Ong Yew Soon is currently Director of the Centre for Computational Intelligence and an Associate Professor with the School of Computer Engineering, Nanyang Technological University, Singapore. He received his Bachelors and Masters degrees in Electrical and Electronics Engineering from Nanyang Technological University and subsequently his PhD from University of Southampton, UK.

He is editor-in-chief of Memetic Computing Journal, chair of the Task Force on Memetic Computing in the IEEE Computational Intelligence Society Emergent Technology Technical Committee, chief editor of book series on Studies in adaptation, Learning and optimization by Springer-Verlag, associate editor of IEEE Computational Intelligence Magazine, IEEE Transactions on Systems, Man, Cybernetics-Part B and International Journal of Systems Science.

His current research interests include computational intelligence spanning memetic computing, evolutionary optimization using approximation, complex design optimization, cloud computing, and soft computing.

His website can be found at: http://www3.ntu.edu.sg/home/asysong/.


Russ Tedrake
Russ Tedrake MIT
Assistant Professor, EECS and CSAIL

Russ Tedrake is an Assistant Professor in the Department of Electrical Engineering and Computer Science at MIT, and a member of the Computer Science and Artificial Intelligence Lab. He received his B.S.E. in Computer Engineering from the University of Michigan, Ann Arbor, in 1999, and his Ph.D. in Electrical Engineering and Computer Science from MIT in 2004, working with Sebastian Seung. After graduation, he spent a year with the MIT Brain and Cognitive Sciences Department as a Postdoctoral Associate. During his education, he has spent time at Microsoft, Microsoft Research, and the Santa Fe Institute.

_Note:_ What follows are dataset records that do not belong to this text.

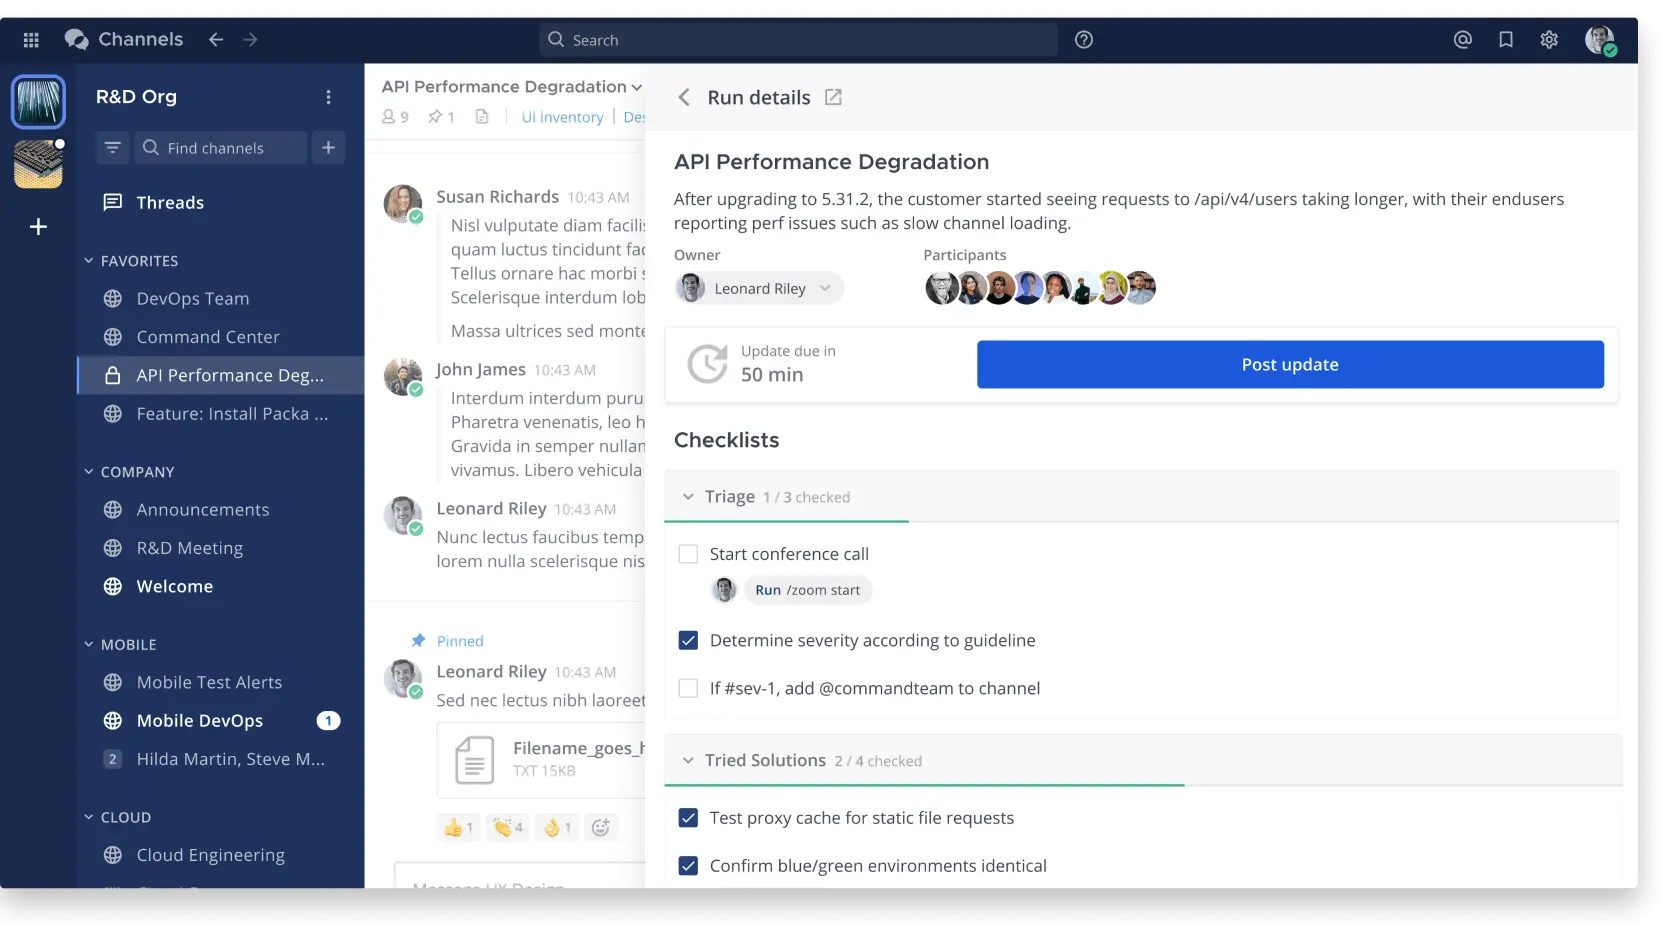The width and height of the screenshot is (1670, 935).
Task: Collapse the Triage checklist section
Action: (x=688, y=497)
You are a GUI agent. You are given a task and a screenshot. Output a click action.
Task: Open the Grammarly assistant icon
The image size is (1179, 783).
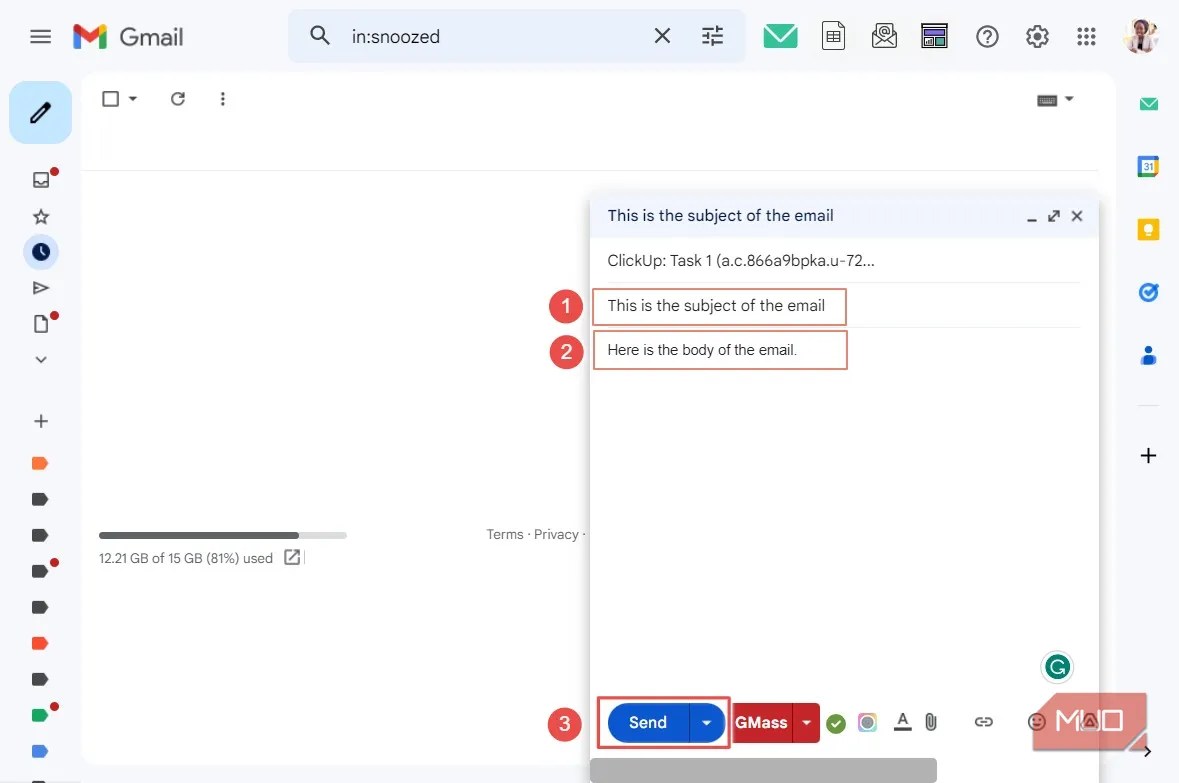tap(1057, 666)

Professor Tedrake's research group is interested in underactuated motor control systems in animals and machines that are capable of executing dynamically dexterous tasks and interacting with uncertain environments. They believe that the design of these control systems is intimately related to the mechanical designs of their machines, and that tools from machine learning and optimal control can be used to exploit this coupling when classical control techniques fail. Current projects include robust and efficient bipedal locomotion on flat terrain, multi-legged locomotion over extreme terrain, flapping-winged flight, and feedback control for fluid dynamics. His website can be found at http://people.csail.mit.edu/russt.


Yong Peng Why
Yong Peng Why NUS
Assistant Professor, Psychology

Yong Peng Why is an assistant professor of psychology at the National University of Singapore. He completed his doctoral education in 2001 at the University of St Andrews. His current research interests include the physiological sequala of emotions and their implications for health/illness; cynical hostility and cardiovascular regulation during psychological stress and recovery; the relationship between cynical hostility and social support provision; perceived control, objective control conditions and their relationship to hemodynamic processes regulating blood pressure during psychological stress; and psychophysiological processes during Human-Computer Interactions.  His website can be found at http://ap3.fas.nus.edu.sg/fass/psywyp/.


Lonce Wyse
Lonce Wyse NUS
Associate Professor, Communications and New Media Programme
Director, IDMI Arts & Creativity Lab
Project Lead: AudiOdyssey

Lonce Wyse writes: "I think in sound. I directed the development of the FlexEffex and the ASound systems for building and interacting with real-time sound models." His website can be found at www.zwhome.org/~lonce/.

Foo Chek Yang
Foo Chek Yang TP
Postdoctoral Researcher

Foo Chek Yang lectures game development at Temasek Polytechnic in Singapore, has a M. Business in IT and earned his Ph.D in Information Systems by research into player behavior in large virtual worlds. He once spent upwards of more than a hundred hours a week in MMORPGs ("all in the name of research", as he claims), ran raiding guilds, and is a 'socializer' according to Richard Bartle's player types. His professional interest areas include virtual world player behavior, online game design, software engineering, and game-based learning. In his free time, he is also an amateur photographer, a wannabe pianist and composer, and a terrible cook.